You remember, the giant company Bechtel. It won a huge reconstruction contract for Iraq in 2003. It left the country in 2006, blaming a lack of security for problems it encountered. A year later, a US government report concluded Bechtel had completed less than half its projects. Of course, Bechtel is no stranger to nuclear matters. Since 2001, they have been working on the design and construction of the $1.8 billion Yucca Mountain nuclear waste site.

But, you might wonder, why is the highly esteemed University of California doing R and D for nuclear weapons?

How could such weapons of mass destruction be part of its mandate for higher education and life-enhancing research?

Well, the UC has been involved in nuclear weapons design, testing and production since 1952 at Livermore. Yes, California's respected public university system is very much part of the military industrial complex, using great minds to design and refine weapons that can kill the innocent on a massive scale.

The deeper you dig into the story, the more complicated, and troubling, it gets. Some Livermore residents -- the town's total population is around 82,000 -- say the nuclear weapons lab is most vulnerable from the air because nearby flight paths to local airports regularly bring planes in the vicinity.

And one of the biggest flaws discovered in the "force-on-force" exercise was apparently the failure of a Gatling gun. had an idea that Gatling guns belonged to the 19th century, invented as they were during the Civil War. Well, there are modern Gatling guns, too. Monsters that spray bullets faster and much more powerfully than a machine gun. Imagine thousands of bullets fired a minute.

Maybe the thinking is that you need a really nasty conventional weapon to defend really nasty weapons of mass destruction.

But if we want a safer world, there is a better way to achieve than with fissile material and Gatling guns. I would suggest the biggest security flaw in the system is our policy on nuclear weapons. It is a policy that defends the thousands and thousands of nuclear weapons we have and the vast stores of fissile material we maintain while telling other nations that it is extremely dangerous for them to have the same weapons and fissile material. I suggest that what is bad for one is bad for all.

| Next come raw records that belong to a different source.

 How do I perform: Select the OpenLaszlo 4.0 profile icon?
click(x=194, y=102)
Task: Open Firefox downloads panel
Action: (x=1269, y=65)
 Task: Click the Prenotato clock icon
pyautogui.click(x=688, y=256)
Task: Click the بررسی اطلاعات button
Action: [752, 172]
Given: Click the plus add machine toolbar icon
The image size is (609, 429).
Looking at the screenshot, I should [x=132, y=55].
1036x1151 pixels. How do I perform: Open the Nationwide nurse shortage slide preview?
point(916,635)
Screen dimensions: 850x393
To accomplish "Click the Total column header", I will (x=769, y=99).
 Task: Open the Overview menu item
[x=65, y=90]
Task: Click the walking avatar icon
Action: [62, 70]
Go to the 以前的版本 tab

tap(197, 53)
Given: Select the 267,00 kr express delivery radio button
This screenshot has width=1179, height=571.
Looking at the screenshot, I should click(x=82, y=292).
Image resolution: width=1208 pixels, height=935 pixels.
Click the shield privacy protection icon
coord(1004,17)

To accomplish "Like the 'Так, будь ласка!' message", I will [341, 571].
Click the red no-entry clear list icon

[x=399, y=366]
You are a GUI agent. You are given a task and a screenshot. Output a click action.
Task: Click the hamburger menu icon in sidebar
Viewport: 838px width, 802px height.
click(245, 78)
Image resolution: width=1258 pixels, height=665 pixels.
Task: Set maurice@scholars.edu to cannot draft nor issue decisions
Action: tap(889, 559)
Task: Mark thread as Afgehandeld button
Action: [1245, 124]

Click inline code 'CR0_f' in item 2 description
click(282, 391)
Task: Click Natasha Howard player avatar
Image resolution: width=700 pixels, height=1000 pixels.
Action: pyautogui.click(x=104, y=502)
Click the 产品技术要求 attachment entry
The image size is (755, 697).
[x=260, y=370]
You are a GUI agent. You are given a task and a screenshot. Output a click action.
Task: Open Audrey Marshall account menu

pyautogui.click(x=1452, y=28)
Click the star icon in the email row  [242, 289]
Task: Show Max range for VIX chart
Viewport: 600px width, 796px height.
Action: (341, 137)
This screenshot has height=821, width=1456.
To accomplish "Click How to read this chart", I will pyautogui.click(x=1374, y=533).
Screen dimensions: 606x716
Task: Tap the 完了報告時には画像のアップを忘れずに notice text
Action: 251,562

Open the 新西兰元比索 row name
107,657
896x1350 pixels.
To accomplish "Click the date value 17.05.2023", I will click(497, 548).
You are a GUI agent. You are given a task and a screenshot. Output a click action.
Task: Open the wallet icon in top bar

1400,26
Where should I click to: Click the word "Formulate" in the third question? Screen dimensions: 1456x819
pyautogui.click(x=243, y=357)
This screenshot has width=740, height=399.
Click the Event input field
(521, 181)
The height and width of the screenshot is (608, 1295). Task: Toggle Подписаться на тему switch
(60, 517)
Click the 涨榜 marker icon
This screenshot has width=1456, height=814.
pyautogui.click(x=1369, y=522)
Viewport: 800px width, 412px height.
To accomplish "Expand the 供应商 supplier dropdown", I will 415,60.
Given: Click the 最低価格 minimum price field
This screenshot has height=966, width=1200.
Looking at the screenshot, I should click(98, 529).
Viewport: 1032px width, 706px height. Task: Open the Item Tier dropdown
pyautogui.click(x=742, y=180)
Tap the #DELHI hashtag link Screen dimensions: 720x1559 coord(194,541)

Why not change US policy on nuclear weapons? Instead of trying to protect the ultimate weapons of destruction and the fissile material used to make them, we could destroy these tools of death and the threat they pose in anyone's hands.

To my mind, the only way to be truly safe is to eliminate nuclear weapons and control the nuclear material used to make them. The only way to do that is with international co-operation led by the United States for a mutual, phased and verifiable disarmament process.

Fissile material in places like the Lawrence Livermore lab is a disaster waiting to happen.

Do we really need to wait until a terrorist manages to make and detonate a nuclear device -- or attack a facility like Lawrence Livermore -- before we realize that we really should have done something about the situation now?

And it is possible to do something now. Go to www.wagingpeace.org and sign on to the US Leadership Appeal, a petition run by the Nuclear Age Peace Foundation, an educational charity. You can send a message to the next occupant of the White House. A message urging the next president to change US policy and provide leadership for a nuclear weapons-free world.

Senator Sam Nunn, the former chair of the Senate Armed Services committee, had this to say in Oslo this year as he addressed an international conference about his personal support for a world free of nuclear weapons and about the urgent need for international cooperation.

"The greatest dangers of the Cold War were addressed primarily by confrontation
with Moscow. The greatest global threats today -- catastrophic terrorism, a rise in the
number of nuclear weapons states, increasing danger of mistaken, accidental or
unauthorized nuclear launch -- can only be prevented in cooperation with Moscow,
Beijing and many other capitals.

"Both leaders and citizens from around the world must reflect on what is at stake.
I believe that we are in a race between cooperation and catastrophe."

Wouldn't it be great if our next president and the Congress would take the lead us in working to engender such cooperation?